Admissions Blog

Financial Times: Insead’s €5,200 summer school for teenagers

By 26th July 2016 February 3rd, 2018 No Comments

Source: Financial Times

by Adam Jones,
July 25, 2016.

The elite French MBA provider is teaching the basics of business to those aged between 15 and 17

Insead’s

Business school students are notorious for pulling all-nighters to meet work deadlines. That ought not to be the case with a group arriving this month for a €5,200 course at Insead, the elite French purveyor of MBAs.

Far from working until the small hours, these students will be expected to be tucked up in bed, with lights out, at 11pm (except on Fridays and Saturdays, when they get to stay up an extra hour).

For the second year, Insead is hosting 15-17 year olds at a two-week residential summer school, promising to give them “a unique and transformative experience” at its campus amid the forest of Fontainebleau, on the southern outskirts of Paris.

A typical day on the Summer@Insead scheme, which is taught in English, will run from 8.30am to 5pm, with a mix of classes, company visits and guest speakers — all aimed at increasing the teenagers’ “business awareness”.

In strategy class, they will be asked to ponder what managers can do “to drive performance and growth in the face of fierce competition in an uncertain world”.

In decision-making, elements of applied psychology will be introduced to examine how to make better choices amid uncertainty. In negotiation, they will learn how to discern a counterpart’s underlying needs.

Visits will include trips to hot Paris start-up BlaBlaCar (founded by an Insead MBA graduate) and an innovation centre run by consultant Accenture.
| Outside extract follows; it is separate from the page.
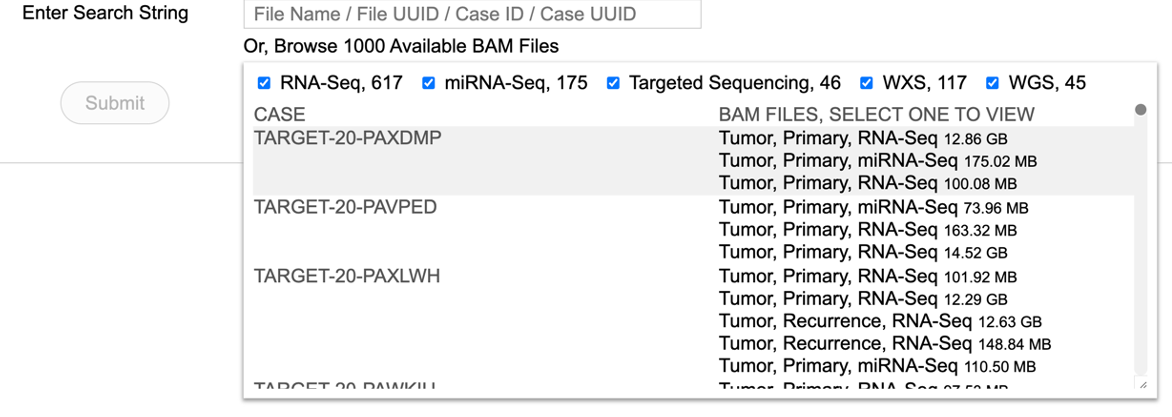Click the resize handle of the BAM list
1172x417 pixels.
[1142, 384]
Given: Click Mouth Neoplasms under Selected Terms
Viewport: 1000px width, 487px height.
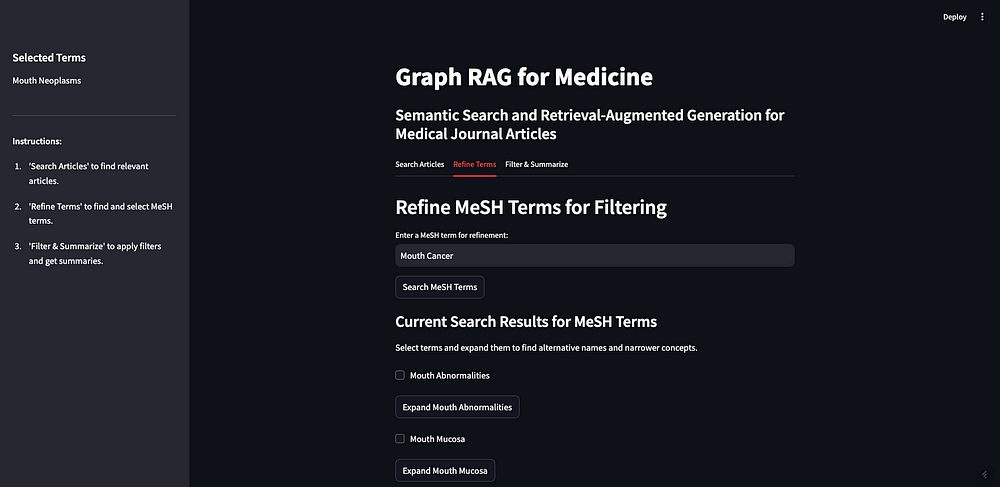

In the late afternoon and evenings there will be sport, games and other more relaxing activities.

Peter Zemsky, Insead deputy dean and director of the summer school, says the course is a powerful way for it to reconnect with alumni, rather than being a standalone moneymaker.

Almost all the 70 teenagers signed up for the course are children of former Insead students, who feel that the school is “a little bit of the family fabric”, he says.

The alumni network has also been tapped to provide counsellors in their twenties to help mentor the students and direct extracurricular activities.

Alumni received a 10 per cent discount on the fee but this goodwill gesture could pay off if they end up donating to the school or signing up for one of its executive education courses.

Such an approach could leave Insead vulnerable to criticism that it is creating a closed loop of entitlement.

Prof Zemsky acknowledges the risk and says this is likely to be addressed in future iterations of the course if it continues, through scholarships to “bring in less privileged kids”.

However, he stresses that the geographic and cultural diversity of Insead’s MBA students is even greater at the level of their children, given the peripatetic lives many of their families have led in pursuit of their elite careers.

Insead is by no means the only body selling courses to teens, their parents and schools, with the promise of helping these young people get ahead in business in their later lives.

But there are lots of sceptics who doubt the real-world value of an MBA — can an MBA-style taster be worth the money when the participants are so far from entering the world of work?

Prof Zemsky says the teaching has been adapted for the younger cohort, while tensions between business and society will also be discussed during the fortnight.

Getting introduced to subjects such as decision-making ought to benefit the teens as they make key choices in young adulthood, he adds. “We are not trying to make them little business people.”